> **DATA FOR PROCESSING**:
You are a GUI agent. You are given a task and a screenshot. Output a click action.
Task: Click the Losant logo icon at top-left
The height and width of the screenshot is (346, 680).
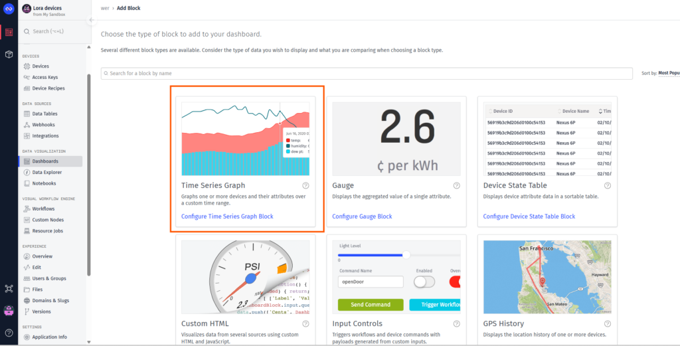click(x=9, y=9)
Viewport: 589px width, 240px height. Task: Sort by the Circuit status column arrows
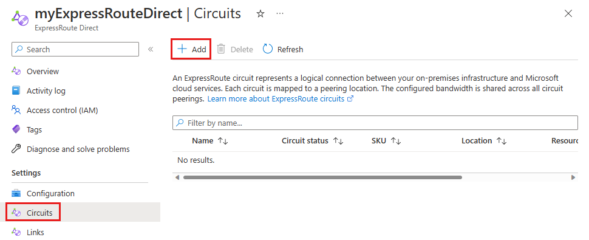(x=338, y=141)
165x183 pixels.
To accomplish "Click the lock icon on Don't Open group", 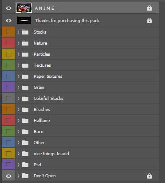I will [149, 176].
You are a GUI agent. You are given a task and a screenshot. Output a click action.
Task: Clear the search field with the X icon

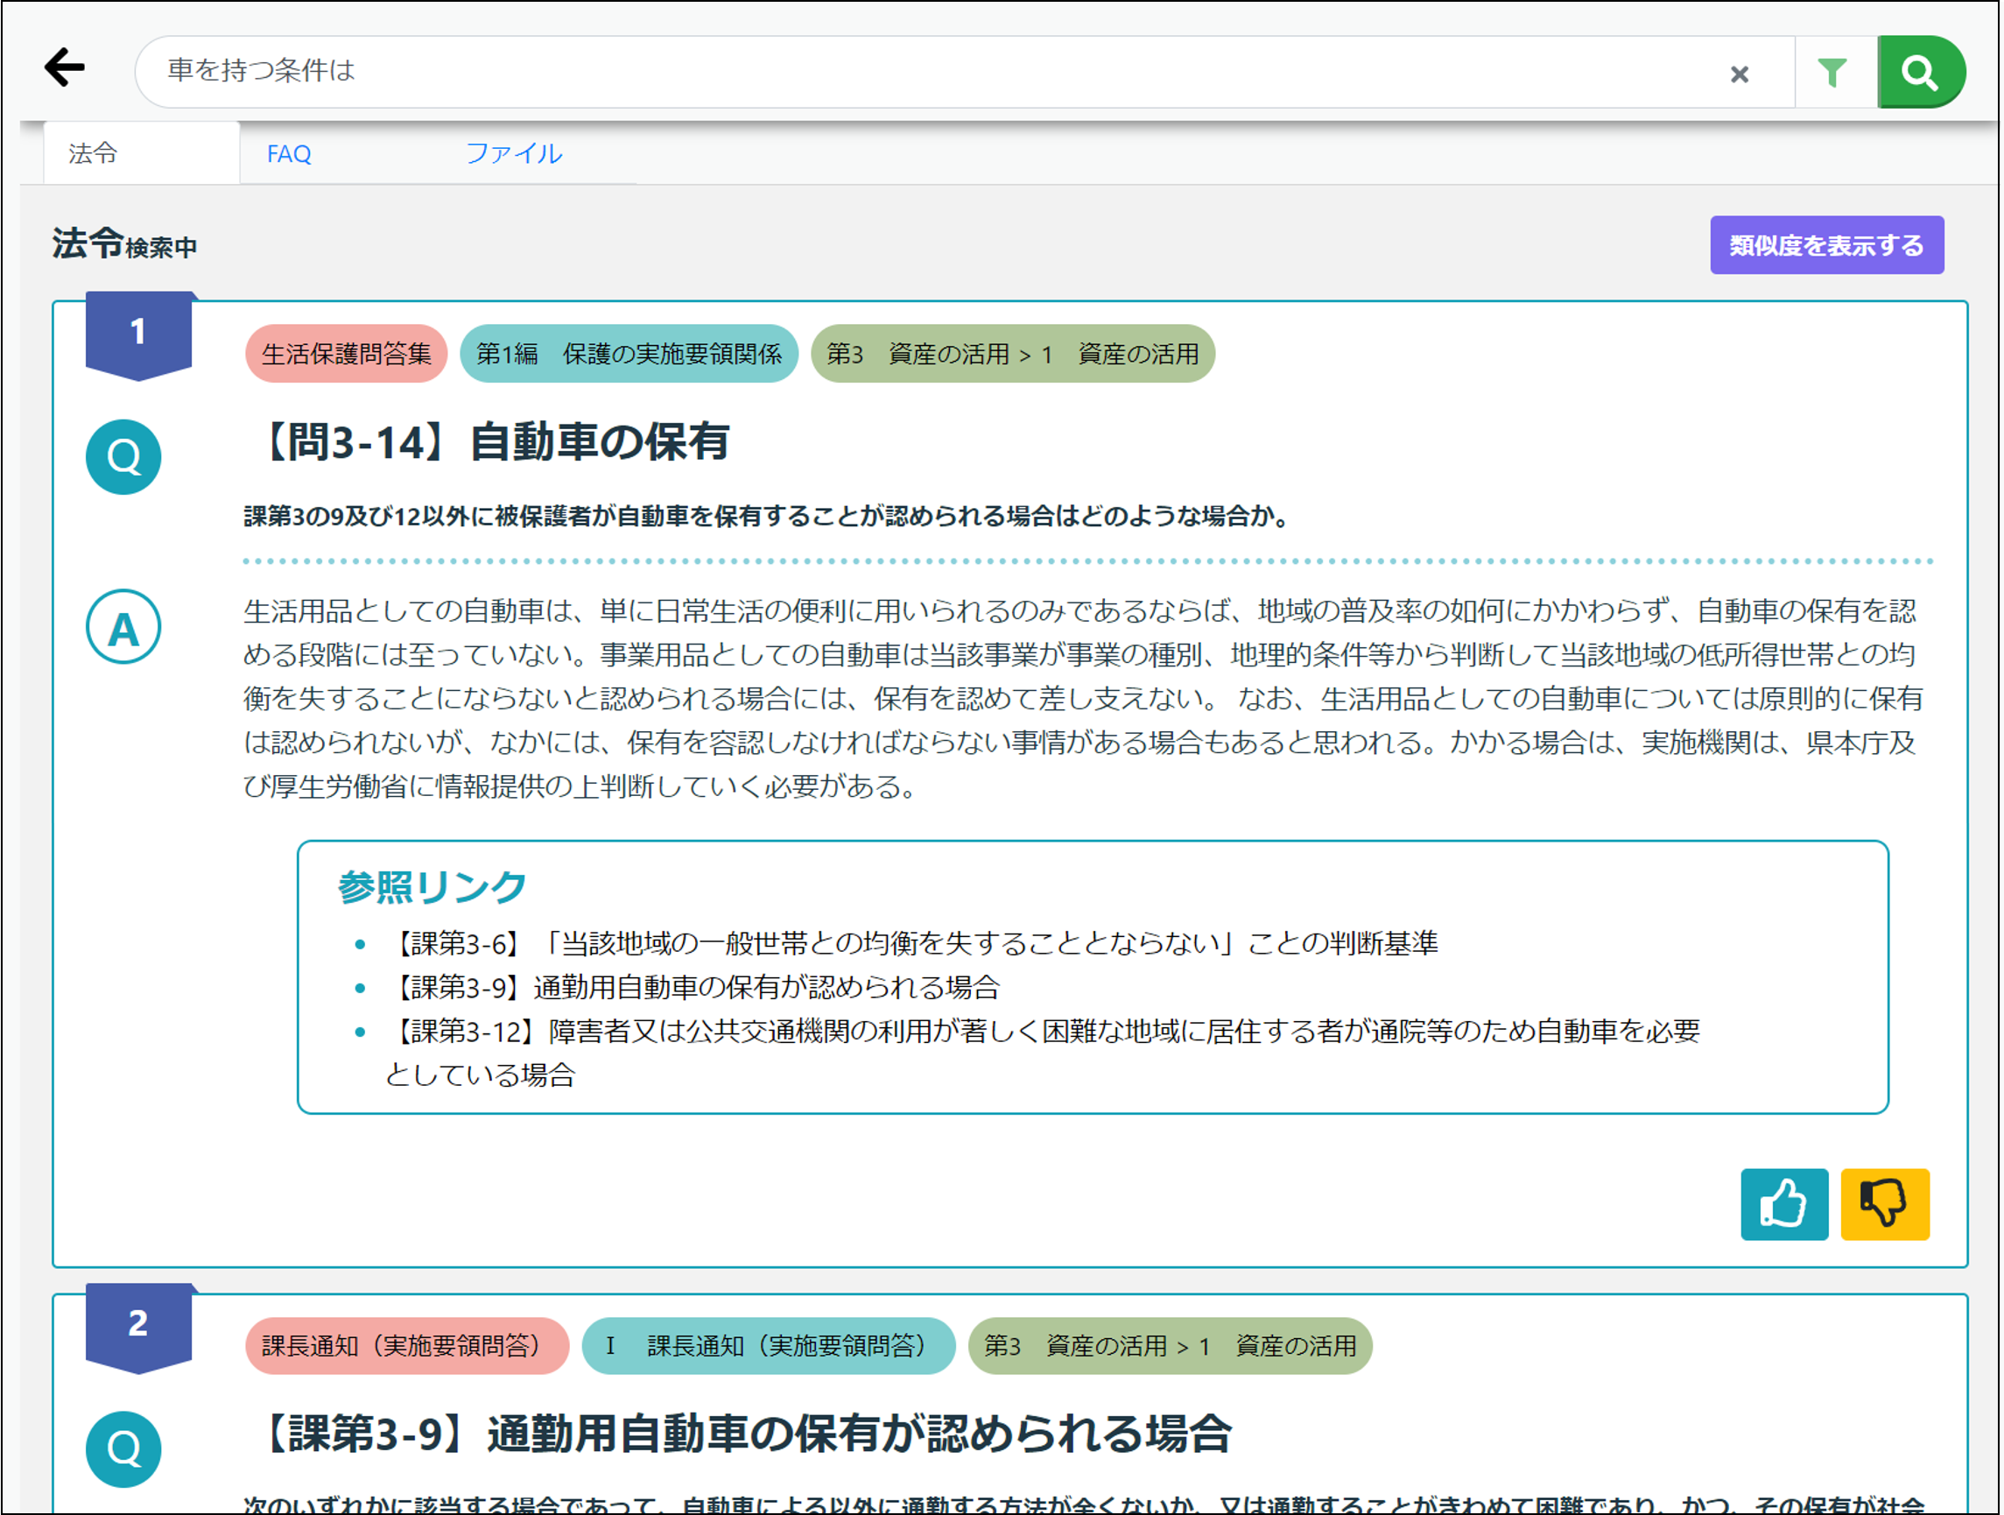[1739, 73]
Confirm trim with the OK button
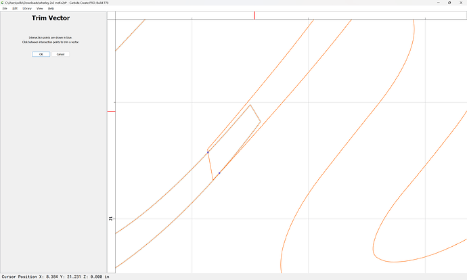This screenshot has width=467, height=280. click(41, 53)
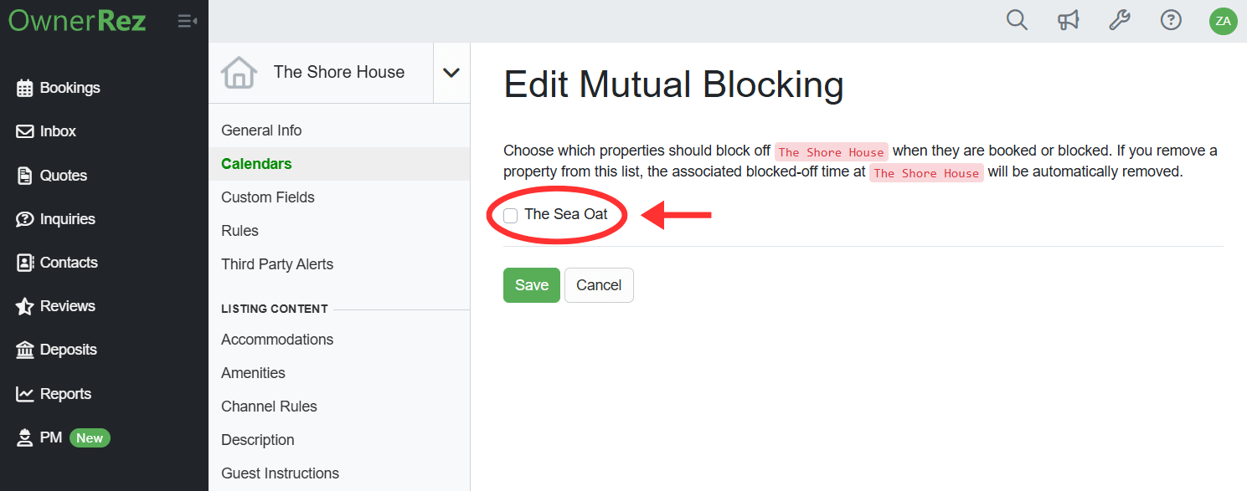
Task: Click the house icon beside The Shore House
Action: click(239, 73)
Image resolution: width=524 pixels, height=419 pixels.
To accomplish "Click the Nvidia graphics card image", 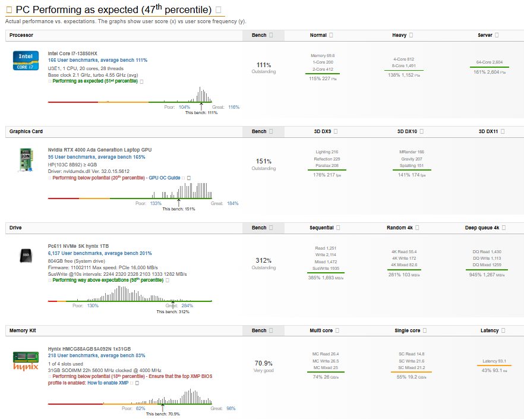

> **SET TASK**:
Copy everything from the start of the data down to and including the line that contains "click(x=9, y=9)", and leave the pictures out of your copy.

> **TASK ANSWER**:
You are a GUI agent. You are given a task and a screenshot. Output a click action.
Task: Click the Losant logo icon at top-left
The height and width of the screenshot is (346, 680).
click(x=9, y=9)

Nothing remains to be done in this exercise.